▶ _What this task involves_
Check every line of the data for the string "card" and copy the ones that have it.

BEGIN Source records

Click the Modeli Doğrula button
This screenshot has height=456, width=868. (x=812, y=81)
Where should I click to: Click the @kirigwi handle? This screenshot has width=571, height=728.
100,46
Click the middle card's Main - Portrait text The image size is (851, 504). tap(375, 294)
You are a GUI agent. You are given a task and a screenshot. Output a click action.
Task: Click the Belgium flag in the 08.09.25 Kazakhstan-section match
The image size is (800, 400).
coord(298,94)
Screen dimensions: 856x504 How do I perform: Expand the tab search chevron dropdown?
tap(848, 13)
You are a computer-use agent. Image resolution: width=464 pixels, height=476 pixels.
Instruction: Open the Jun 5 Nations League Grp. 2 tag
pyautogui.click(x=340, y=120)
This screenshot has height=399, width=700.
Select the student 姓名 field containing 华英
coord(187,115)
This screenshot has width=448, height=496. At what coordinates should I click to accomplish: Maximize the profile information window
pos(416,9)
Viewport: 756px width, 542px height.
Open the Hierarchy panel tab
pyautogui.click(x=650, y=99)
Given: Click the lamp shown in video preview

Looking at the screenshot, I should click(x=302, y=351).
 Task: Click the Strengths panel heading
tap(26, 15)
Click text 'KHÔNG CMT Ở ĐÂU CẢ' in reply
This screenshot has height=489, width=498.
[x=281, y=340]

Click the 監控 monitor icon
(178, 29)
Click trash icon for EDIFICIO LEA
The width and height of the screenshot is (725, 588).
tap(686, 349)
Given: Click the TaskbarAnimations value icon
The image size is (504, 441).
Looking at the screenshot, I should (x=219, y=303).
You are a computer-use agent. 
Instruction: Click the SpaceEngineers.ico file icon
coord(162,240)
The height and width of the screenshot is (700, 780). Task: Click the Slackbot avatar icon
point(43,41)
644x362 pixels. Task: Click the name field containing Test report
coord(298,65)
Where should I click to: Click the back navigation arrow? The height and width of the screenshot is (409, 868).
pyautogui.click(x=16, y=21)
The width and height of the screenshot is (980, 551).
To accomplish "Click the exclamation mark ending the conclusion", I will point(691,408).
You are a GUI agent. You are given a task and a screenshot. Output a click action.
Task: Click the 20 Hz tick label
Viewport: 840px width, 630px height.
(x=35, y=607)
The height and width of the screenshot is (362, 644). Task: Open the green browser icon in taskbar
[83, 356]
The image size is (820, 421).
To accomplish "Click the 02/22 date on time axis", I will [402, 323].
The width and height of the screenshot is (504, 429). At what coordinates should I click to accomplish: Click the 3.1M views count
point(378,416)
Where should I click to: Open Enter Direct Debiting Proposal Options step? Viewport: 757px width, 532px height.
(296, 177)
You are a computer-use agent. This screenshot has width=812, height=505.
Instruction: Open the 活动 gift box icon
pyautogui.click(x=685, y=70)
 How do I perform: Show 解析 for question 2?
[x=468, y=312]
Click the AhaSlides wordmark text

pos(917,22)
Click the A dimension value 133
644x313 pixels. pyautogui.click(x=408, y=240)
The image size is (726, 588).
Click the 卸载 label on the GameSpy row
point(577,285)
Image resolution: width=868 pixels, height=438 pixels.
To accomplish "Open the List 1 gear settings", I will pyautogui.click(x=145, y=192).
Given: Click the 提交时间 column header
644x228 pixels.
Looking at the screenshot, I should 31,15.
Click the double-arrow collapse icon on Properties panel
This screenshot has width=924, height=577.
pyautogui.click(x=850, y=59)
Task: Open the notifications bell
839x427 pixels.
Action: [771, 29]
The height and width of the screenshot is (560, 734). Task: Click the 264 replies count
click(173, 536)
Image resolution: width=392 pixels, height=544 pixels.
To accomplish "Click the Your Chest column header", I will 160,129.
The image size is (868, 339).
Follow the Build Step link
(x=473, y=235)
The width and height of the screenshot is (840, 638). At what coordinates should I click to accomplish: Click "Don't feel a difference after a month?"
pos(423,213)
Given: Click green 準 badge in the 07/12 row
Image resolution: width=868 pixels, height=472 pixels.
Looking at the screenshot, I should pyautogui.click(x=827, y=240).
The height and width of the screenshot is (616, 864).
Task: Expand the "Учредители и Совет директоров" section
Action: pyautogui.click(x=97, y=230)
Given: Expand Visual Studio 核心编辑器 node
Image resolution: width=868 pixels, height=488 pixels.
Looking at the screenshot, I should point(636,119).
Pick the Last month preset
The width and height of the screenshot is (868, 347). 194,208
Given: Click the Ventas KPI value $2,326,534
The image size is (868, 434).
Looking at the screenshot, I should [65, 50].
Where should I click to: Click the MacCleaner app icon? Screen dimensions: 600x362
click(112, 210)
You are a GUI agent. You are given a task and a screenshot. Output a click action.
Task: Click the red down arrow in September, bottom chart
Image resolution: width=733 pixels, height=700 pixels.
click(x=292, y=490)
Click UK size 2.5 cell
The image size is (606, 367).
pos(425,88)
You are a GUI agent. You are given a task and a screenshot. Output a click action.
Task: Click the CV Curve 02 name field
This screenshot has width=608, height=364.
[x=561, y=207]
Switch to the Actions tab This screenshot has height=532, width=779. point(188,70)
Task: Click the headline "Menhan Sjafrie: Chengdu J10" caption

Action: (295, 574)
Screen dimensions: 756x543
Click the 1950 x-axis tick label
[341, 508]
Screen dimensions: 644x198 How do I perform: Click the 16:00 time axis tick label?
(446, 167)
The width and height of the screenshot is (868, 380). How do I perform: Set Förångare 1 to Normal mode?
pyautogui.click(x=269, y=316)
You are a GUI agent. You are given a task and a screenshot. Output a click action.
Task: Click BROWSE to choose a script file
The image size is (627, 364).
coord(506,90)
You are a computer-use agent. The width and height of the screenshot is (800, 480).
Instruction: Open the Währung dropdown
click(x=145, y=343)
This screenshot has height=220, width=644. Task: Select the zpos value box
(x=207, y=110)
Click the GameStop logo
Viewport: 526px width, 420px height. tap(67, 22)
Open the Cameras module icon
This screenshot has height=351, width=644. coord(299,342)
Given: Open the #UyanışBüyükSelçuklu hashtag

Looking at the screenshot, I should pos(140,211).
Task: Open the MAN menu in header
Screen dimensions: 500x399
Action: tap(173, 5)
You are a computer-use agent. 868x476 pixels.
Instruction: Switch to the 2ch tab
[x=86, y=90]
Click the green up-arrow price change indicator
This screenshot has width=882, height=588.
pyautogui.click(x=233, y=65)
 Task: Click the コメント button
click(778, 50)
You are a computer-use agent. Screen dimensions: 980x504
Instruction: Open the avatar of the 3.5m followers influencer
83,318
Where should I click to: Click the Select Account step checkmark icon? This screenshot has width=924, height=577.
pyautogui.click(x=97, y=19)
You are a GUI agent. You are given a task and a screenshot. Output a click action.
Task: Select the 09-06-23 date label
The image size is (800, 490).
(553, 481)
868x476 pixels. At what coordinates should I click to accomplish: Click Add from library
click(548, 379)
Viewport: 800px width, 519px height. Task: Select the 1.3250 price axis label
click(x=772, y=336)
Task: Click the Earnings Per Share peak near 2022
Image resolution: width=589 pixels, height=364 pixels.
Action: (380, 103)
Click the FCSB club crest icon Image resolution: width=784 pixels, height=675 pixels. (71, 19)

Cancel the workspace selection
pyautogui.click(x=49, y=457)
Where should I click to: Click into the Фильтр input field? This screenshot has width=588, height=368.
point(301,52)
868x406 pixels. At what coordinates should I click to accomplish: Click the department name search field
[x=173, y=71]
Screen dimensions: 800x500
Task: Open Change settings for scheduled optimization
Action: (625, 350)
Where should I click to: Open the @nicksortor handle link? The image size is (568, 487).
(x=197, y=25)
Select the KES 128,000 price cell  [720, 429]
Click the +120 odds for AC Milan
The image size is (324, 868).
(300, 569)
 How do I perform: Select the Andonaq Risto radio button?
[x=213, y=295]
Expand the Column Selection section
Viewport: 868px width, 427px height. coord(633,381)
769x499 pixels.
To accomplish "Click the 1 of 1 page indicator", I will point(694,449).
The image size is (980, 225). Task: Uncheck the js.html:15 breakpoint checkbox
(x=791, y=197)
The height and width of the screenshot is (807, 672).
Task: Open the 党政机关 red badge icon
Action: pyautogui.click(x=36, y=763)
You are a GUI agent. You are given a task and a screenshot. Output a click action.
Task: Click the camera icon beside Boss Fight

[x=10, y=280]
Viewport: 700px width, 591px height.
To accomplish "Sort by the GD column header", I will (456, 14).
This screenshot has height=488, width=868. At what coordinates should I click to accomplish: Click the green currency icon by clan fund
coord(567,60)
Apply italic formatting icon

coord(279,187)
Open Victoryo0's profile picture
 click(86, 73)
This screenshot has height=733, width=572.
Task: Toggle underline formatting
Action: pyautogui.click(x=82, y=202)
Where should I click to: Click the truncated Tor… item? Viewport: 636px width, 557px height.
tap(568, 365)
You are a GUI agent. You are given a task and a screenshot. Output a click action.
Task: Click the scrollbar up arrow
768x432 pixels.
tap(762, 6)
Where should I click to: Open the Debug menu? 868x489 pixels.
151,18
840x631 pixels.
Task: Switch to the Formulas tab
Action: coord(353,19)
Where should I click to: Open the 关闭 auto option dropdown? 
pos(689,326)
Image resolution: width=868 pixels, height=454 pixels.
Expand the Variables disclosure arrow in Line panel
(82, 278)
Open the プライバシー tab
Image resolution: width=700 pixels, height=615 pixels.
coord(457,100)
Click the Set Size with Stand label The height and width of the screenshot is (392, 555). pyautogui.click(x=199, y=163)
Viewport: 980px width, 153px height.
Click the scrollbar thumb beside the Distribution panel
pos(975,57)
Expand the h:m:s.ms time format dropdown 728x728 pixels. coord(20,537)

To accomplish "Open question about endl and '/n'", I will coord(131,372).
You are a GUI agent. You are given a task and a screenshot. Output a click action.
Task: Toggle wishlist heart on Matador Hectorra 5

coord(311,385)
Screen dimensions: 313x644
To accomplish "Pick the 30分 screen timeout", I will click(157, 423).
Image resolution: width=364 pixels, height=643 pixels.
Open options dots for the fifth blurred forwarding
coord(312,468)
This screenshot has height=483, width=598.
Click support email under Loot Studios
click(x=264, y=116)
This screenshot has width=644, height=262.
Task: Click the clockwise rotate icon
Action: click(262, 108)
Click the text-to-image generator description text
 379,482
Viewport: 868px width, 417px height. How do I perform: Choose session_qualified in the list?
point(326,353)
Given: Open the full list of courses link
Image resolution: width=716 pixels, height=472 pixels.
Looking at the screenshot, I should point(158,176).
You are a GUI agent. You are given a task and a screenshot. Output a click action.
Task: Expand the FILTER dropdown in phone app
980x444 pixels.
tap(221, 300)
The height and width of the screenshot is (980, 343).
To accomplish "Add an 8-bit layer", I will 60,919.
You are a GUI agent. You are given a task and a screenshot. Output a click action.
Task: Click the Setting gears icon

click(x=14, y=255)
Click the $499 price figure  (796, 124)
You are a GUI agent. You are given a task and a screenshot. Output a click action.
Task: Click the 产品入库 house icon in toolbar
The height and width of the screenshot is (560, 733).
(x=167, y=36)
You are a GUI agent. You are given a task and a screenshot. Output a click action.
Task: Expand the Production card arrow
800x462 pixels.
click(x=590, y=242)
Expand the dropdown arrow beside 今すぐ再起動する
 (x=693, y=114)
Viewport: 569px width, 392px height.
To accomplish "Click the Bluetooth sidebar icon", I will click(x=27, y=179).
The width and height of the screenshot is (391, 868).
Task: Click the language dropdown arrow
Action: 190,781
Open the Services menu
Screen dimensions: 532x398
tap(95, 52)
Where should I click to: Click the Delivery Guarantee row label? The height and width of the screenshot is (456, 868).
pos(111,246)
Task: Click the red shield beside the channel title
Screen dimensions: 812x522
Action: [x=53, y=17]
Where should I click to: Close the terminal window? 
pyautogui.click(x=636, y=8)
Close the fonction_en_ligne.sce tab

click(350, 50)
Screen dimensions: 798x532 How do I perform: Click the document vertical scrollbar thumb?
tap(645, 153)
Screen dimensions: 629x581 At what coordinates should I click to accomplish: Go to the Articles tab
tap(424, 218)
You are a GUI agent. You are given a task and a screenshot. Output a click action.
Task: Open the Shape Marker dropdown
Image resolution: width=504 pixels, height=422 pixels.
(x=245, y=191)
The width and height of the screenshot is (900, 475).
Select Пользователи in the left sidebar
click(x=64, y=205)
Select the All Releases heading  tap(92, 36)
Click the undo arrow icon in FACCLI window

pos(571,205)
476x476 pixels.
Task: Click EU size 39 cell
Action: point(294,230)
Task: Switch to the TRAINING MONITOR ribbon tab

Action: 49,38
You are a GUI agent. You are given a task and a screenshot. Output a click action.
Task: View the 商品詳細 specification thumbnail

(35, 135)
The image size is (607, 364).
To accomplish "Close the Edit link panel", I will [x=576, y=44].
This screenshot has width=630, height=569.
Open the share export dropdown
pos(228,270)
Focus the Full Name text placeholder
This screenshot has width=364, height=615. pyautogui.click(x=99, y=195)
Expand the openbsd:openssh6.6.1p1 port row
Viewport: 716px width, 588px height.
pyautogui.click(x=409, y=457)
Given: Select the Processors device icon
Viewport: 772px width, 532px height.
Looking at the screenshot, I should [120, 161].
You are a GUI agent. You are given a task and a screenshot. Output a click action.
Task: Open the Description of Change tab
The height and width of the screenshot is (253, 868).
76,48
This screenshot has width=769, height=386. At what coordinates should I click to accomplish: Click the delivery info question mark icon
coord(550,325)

END Source records

▶ _Your solution_
Click the middle card's Main - Portrait text The image size is (851, 504). tap(375, 294)
Task: Expand the Production card arrow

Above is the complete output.